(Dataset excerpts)
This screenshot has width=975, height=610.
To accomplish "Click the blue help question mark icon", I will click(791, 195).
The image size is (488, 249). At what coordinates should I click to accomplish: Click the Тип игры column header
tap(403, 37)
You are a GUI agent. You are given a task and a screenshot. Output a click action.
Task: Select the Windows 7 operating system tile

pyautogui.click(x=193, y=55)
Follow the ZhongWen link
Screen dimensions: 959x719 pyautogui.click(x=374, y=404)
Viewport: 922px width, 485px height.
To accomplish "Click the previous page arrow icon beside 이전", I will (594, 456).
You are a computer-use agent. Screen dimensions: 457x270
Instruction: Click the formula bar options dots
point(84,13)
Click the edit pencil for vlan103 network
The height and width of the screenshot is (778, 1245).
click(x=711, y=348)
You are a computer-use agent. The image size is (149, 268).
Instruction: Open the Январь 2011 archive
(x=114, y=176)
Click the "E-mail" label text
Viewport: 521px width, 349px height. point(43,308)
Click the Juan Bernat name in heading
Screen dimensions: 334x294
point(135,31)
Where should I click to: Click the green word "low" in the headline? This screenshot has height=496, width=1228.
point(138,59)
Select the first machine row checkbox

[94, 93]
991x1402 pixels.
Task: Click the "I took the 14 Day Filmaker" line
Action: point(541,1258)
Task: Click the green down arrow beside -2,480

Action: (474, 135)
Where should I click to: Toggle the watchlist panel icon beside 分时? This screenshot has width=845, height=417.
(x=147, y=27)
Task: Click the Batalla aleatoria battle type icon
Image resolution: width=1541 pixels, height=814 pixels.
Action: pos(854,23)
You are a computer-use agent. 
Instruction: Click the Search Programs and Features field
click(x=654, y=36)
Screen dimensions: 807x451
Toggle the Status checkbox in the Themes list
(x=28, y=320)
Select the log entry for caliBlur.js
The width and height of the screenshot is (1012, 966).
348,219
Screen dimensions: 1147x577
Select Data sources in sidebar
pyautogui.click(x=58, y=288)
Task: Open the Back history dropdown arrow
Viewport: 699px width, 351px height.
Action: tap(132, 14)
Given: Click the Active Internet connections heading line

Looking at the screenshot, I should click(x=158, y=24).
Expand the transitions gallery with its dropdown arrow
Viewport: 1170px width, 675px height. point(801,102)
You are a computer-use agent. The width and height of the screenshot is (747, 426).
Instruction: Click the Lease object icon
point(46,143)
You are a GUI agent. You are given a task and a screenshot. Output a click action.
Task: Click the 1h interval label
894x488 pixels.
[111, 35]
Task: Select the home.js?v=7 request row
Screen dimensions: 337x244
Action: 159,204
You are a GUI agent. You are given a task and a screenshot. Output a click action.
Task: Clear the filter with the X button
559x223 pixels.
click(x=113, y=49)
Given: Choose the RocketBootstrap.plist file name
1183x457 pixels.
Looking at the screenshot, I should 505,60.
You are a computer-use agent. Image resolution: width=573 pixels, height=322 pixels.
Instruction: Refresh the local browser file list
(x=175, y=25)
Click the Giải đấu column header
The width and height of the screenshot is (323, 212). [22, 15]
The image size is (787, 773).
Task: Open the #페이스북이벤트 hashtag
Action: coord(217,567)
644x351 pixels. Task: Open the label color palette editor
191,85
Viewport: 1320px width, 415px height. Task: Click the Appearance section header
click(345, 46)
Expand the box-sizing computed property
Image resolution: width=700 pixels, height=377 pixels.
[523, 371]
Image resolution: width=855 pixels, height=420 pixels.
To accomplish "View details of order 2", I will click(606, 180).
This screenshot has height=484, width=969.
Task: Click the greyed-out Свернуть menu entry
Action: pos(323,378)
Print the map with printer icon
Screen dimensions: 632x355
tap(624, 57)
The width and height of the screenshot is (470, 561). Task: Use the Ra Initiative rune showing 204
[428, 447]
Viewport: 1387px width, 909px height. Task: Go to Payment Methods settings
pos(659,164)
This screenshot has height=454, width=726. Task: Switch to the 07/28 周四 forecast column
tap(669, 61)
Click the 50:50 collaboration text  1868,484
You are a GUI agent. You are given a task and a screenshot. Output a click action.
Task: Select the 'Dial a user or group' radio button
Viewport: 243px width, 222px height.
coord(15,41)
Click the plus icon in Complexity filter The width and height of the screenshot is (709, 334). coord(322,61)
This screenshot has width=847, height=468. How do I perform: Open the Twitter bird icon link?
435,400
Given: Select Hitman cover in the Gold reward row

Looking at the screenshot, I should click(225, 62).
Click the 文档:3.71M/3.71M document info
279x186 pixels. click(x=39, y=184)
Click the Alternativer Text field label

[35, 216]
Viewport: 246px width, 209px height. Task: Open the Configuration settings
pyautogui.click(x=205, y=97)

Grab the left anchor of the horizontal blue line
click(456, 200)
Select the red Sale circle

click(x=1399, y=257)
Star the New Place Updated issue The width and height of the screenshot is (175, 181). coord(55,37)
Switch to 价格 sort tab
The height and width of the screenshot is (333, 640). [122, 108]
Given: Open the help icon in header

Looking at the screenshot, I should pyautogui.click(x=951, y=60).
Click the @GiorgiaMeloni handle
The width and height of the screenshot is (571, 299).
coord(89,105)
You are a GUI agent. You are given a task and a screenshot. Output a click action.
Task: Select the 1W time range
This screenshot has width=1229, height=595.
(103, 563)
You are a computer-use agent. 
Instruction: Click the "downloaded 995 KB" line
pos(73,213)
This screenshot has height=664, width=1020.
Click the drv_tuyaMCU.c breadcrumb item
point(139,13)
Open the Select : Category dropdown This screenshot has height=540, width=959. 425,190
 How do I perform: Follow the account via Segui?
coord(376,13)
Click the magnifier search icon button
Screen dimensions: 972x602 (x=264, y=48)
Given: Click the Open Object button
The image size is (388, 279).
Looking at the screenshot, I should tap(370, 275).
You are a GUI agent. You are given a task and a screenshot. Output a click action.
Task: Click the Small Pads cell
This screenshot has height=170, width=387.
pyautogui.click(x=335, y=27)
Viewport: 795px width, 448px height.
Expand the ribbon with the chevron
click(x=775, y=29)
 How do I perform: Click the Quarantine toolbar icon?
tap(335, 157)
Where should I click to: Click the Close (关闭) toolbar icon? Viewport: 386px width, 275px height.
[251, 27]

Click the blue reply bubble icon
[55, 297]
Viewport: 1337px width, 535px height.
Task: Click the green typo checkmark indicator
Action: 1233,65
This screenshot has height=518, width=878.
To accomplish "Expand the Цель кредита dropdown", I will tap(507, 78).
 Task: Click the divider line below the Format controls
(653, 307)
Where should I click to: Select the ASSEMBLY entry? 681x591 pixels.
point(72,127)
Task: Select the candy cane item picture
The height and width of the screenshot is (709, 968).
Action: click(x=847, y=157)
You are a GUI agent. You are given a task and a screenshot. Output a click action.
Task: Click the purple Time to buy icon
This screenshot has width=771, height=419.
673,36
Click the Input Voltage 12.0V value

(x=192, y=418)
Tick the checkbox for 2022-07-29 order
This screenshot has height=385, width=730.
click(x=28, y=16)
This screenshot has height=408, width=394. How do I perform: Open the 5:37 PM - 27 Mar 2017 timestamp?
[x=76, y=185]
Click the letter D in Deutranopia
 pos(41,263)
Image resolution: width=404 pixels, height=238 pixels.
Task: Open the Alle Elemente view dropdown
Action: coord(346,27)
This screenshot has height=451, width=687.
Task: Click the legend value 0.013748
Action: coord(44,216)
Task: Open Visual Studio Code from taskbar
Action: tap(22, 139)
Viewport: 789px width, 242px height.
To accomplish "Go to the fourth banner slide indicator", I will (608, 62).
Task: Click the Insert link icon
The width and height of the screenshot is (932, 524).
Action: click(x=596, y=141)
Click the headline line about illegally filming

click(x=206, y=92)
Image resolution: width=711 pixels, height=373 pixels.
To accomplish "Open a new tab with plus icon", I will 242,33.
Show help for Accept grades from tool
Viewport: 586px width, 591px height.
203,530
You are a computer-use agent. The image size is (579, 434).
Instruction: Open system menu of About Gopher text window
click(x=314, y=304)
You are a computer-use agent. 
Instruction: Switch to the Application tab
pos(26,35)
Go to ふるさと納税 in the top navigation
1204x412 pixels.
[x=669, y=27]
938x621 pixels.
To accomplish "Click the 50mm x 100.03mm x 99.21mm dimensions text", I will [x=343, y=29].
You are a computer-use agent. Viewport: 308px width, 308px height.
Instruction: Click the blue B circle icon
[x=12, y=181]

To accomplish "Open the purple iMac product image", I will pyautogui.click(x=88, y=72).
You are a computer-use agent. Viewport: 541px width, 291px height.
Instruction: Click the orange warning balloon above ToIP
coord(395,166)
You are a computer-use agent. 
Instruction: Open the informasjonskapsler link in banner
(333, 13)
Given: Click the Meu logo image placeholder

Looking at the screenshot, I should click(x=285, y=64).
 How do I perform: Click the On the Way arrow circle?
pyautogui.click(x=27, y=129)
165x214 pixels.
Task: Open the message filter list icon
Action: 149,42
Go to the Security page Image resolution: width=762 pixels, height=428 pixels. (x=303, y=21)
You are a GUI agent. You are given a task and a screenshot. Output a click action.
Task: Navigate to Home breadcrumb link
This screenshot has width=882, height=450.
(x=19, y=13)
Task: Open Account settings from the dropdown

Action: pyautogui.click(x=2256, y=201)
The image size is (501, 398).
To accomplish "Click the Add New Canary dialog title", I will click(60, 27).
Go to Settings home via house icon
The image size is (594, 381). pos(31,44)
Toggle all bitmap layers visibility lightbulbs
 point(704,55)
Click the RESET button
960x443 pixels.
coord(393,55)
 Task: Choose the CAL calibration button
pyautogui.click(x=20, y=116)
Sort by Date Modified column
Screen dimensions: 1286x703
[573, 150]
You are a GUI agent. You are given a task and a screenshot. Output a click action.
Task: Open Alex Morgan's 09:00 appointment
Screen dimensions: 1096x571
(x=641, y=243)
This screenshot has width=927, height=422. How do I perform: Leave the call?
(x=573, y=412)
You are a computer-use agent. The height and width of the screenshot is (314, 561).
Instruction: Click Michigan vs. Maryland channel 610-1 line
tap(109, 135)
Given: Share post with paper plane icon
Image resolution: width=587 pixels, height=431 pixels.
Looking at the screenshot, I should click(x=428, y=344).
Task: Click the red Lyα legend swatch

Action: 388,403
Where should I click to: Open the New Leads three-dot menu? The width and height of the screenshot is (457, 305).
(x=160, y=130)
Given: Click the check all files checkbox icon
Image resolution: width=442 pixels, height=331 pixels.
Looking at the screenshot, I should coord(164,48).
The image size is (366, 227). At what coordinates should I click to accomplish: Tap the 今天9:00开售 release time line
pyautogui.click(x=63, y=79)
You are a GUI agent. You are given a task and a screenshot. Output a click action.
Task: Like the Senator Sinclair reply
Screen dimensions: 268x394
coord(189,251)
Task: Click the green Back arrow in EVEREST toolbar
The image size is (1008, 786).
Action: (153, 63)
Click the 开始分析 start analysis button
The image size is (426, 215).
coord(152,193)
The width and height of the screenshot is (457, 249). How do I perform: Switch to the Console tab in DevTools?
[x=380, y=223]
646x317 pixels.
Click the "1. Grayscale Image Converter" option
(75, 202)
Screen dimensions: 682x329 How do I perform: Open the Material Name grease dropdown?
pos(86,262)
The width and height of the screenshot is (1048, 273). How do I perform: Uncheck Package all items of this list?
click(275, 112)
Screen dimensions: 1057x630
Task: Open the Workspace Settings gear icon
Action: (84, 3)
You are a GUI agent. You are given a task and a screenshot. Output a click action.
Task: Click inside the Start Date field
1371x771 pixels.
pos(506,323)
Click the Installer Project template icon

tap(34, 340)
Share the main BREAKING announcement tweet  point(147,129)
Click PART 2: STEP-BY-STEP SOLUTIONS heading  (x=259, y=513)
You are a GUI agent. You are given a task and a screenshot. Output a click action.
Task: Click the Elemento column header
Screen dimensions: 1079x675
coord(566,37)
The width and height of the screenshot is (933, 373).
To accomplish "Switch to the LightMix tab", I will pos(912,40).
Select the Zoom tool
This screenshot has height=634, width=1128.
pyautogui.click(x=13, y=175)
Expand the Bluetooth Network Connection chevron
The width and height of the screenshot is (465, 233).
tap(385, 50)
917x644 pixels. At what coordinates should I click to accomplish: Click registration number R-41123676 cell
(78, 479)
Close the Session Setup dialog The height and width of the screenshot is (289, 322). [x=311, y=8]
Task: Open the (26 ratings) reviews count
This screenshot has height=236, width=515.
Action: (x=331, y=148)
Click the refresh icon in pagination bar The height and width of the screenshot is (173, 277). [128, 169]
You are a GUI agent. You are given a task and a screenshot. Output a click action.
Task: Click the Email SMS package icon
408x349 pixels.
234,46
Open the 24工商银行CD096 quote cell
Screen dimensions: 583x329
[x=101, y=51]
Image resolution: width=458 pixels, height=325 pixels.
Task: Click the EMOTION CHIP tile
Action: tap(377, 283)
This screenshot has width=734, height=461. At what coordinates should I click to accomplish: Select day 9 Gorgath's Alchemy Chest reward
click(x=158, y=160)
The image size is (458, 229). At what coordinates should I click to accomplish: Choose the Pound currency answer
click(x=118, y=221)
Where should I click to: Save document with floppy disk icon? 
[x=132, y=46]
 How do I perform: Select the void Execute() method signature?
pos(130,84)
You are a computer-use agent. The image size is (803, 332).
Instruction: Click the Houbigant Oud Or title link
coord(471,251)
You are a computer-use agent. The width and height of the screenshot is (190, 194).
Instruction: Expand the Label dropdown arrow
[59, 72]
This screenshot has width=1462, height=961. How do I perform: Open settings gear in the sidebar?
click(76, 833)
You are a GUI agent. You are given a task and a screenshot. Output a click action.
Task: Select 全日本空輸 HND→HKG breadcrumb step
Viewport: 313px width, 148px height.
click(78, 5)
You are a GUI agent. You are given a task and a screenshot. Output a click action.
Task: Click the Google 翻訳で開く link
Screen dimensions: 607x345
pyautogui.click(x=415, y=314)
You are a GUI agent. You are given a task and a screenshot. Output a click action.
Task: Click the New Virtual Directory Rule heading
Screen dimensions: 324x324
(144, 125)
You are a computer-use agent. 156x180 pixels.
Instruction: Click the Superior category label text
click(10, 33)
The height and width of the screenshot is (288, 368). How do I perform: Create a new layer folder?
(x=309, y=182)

● **What needs to be done**
In the data above, which lines lie between the line with "This screenshot has height=518, width=878." and the line with "You are a computer-use agent. The image size is (579, 434).", inclusive? Print those lines exactly and nothing else.

● **Solved exercise**
This screenshot has height=518, width=878.
To accomplish "Expand the Цель кредита dropdown", I will tap(507, 78).
 Task: Click the divider line below the Format controls
(653, 307)
Where should I click to: Select the ASSEMBLY entry? 681x591 pixels.
point(72,127)
Task: Select the candy cane item picture
The height and width of the screenshot is (709, 968).
Action: click(x=847, y=157)
You are a GUI agent. You are given a task and a screenshot. Output a click action.
Task: Click the purple Time to buy icon
This screenshot has width=771, height=419.
673,36
Click the Input Voltage 12.0V value

(x=192, y=418)
Tick the checkbox for 2022-07-29 order
This screenshot has height=385, width=730.
click(x=28, y=16)
This screenshot has height=408, width=394. How do I perform: Open the 5:37 PM - 27 Mar 2017 timestamp?
[x=76, y=185]
Click the letter D in Deutranopia
 pos(41,263)
Image resolution: width=404 pixels, height=238 pixels.
Task: Open the Alle Elemente view dropdown
Action: coord(346,27)
This screenshot has height=451, width=687.
Task: Click the legend value 0.013748
Action: coord(44,216)
Task: Open Visual Studio Code from taskbar
Action: tap(22, 139)
Viewport: 789px width, 242px height.
To accomplish "Go to the fourth banner slide indicator", I will (608, 62).
Task: Click the Insert link icon
The width and height of the screenshot is (932, 524).
Action: click(x=596, y=141)
Click the headline line about illegally filming

click(x=206, y=92)
Image resolution: width=711 pixels, height=373 pixels.
To accomplish "Open a new tab with plus icon", I will 242,33.
Show help for Accept grades from tool
Viewport: 586px width, 591px height.
203,530
You are a computer-use agent. The image size is (579, 434).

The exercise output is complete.